Ovarian tumors contain abundant numbers of infiltrating immune cells that can have a profound influence on the progression of disease and the response to various types of treatment. In particular, there is increasing recognition that tumor-associated macrophages (TAM) play a pivotal role in orchestrating the repertoire of defense mechanisms with ovarian tumors. TAM can strongly suppress anti-tumor immunity and responses to immunotherapy. TAM also promote metastatic spread of disease, angiogenesis (the formation of new blood vessels to support tumor growth) and resistance to chemotherapy. Not surprisingly, TAM infiltration in ovarian cancer has been associated increased patient morbidity and mortality.
This Collaborative Research Development Grant will explore independent but complementary approaches to inhibition of ovarian TAM in combination with clinically applicable treatments for ovarian cancer. Each project takes an experimental approach that has strong translational potential for advancement to clinical trials. Project 1 combines a dendritic cell (DC) vaccine that has shown promise of clinical benefit in a recently published Phase I trial in patients with stage IIIc/IV ovarian cancer with novel CD206-binding ovarian TAM-targeted peptides that alleviate immune suppression and boost the efficacy of DC vaccination in vivo. Project 2 applies innovative CAR-T technologies to targeted depletion of TAM combined with ovarian tumor-targeted mesothelin-specific CAR T cells that are the subject of ongoing clinical trials. CAR-T therapies are approved for treatment of leukemia, and are currently being extensively tested in clinical trials for other malignancies. Project 3 takes an orthogonal approach to ovarian cancer treatment by first identifying the biological roles of macrophages in the adaptive resistance to anti-VEGF therapy (which inhibits tumor angiogenesis), and then determining the in vivo efficacy of targeting TAM with specific antibody to bypass mechanisms of resistance to anti-VEGF treatment.

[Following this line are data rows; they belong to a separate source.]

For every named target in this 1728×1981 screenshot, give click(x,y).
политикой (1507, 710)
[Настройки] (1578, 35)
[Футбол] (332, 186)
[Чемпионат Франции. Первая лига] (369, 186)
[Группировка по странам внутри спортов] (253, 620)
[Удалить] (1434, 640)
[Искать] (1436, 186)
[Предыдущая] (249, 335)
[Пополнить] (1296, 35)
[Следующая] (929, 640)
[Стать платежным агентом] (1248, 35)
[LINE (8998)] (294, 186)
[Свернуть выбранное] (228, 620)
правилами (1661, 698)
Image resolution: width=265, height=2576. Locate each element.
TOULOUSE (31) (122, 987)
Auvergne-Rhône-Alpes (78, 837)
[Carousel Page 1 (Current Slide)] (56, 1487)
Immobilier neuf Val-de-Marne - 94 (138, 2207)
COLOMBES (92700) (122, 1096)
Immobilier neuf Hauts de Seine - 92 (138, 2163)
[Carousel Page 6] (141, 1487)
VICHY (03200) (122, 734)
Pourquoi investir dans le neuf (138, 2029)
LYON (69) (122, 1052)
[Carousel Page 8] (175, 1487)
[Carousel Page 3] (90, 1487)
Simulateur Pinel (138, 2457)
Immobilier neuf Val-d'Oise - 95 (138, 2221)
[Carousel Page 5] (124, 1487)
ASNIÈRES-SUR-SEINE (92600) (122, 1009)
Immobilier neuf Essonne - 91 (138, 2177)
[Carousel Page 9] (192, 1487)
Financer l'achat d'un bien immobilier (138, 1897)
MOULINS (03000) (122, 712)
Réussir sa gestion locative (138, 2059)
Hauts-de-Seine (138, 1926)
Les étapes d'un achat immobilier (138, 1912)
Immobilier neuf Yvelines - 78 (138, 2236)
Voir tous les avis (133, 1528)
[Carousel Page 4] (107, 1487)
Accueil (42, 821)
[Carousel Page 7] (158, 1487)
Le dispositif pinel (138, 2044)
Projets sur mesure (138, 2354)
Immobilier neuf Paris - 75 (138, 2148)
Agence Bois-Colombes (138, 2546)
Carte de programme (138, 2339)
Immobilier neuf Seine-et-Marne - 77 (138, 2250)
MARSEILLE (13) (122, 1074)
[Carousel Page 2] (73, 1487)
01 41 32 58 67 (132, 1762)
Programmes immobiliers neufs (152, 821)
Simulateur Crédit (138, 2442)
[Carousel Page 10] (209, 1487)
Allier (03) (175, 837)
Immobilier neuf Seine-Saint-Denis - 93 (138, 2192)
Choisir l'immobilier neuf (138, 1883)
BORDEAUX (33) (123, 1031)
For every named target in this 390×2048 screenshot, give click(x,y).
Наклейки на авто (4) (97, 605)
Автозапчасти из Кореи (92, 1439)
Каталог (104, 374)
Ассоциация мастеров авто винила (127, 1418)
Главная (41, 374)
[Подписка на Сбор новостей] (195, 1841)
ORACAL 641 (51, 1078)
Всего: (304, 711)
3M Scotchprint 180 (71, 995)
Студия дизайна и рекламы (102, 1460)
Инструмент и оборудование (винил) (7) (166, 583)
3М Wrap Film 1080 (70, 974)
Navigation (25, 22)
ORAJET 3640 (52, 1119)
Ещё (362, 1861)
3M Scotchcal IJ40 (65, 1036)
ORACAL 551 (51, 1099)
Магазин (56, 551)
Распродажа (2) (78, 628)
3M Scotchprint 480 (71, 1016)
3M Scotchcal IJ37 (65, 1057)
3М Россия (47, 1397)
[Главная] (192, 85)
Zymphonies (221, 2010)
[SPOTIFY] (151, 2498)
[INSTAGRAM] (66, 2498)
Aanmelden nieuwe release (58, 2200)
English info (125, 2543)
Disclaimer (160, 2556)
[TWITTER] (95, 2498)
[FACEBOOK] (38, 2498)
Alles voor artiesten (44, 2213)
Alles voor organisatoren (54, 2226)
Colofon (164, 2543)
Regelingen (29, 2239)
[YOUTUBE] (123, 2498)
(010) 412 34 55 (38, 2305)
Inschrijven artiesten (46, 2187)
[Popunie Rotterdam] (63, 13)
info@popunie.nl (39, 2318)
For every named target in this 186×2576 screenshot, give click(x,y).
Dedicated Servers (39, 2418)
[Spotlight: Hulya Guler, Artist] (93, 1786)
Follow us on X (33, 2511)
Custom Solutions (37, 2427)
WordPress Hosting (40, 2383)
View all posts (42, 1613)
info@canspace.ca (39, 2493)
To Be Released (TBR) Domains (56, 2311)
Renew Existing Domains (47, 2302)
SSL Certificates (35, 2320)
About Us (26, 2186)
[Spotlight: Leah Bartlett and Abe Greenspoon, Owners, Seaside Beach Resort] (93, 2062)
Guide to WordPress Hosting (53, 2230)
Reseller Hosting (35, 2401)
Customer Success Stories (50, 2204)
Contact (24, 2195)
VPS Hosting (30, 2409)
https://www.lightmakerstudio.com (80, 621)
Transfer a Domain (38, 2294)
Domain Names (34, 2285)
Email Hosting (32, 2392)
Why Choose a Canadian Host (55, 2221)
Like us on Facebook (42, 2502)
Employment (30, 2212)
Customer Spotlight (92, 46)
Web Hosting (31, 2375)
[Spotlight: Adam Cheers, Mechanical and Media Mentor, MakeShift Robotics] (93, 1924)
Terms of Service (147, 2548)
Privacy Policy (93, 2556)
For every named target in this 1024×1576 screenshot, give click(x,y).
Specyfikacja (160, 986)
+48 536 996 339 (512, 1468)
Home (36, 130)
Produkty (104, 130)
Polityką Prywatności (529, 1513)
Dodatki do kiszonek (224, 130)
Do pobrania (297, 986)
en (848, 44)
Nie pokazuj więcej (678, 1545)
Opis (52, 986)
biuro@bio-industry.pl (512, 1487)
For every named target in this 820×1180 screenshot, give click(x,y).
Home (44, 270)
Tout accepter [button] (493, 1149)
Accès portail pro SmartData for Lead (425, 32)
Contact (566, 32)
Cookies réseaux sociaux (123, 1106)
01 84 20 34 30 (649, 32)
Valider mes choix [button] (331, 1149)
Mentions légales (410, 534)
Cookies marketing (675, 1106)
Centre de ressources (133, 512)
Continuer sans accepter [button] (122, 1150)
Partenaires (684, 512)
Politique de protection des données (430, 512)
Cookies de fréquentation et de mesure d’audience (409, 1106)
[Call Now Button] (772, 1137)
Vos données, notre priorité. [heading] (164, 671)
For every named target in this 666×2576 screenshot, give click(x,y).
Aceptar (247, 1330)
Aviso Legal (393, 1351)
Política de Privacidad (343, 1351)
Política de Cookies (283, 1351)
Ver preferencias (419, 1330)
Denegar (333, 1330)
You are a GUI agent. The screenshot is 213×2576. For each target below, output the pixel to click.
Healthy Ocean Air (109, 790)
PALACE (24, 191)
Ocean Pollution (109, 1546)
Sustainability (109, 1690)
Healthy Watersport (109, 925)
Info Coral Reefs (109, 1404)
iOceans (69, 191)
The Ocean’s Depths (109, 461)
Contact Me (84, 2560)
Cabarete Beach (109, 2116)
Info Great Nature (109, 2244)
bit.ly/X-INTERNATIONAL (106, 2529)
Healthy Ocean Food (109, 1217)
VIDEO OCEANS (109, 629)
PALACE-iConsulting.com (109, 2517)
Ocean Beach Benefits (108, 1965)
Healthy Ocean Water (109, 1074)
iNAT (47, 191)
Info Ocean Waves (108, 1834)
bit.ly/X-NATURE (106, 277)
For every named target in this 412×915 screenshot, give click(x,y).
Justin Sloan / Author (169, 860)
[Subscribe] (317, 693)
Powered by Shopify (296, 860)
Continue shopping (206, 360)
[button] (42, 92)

The primary purpose of the proposal is to test novel, complementary, and combinatorial strategies that i) gain insights into the role of TAMs in ovarian cancer resistance to treatment, and ii) incorporate TAM disruption as a cornerstone of therapy. The goal of these studies is to acquire preclinical results that support the overall goal of advancing one or more TAM-targeted treatments to early phase clinical trials in patients with recurrent ovarian cancer.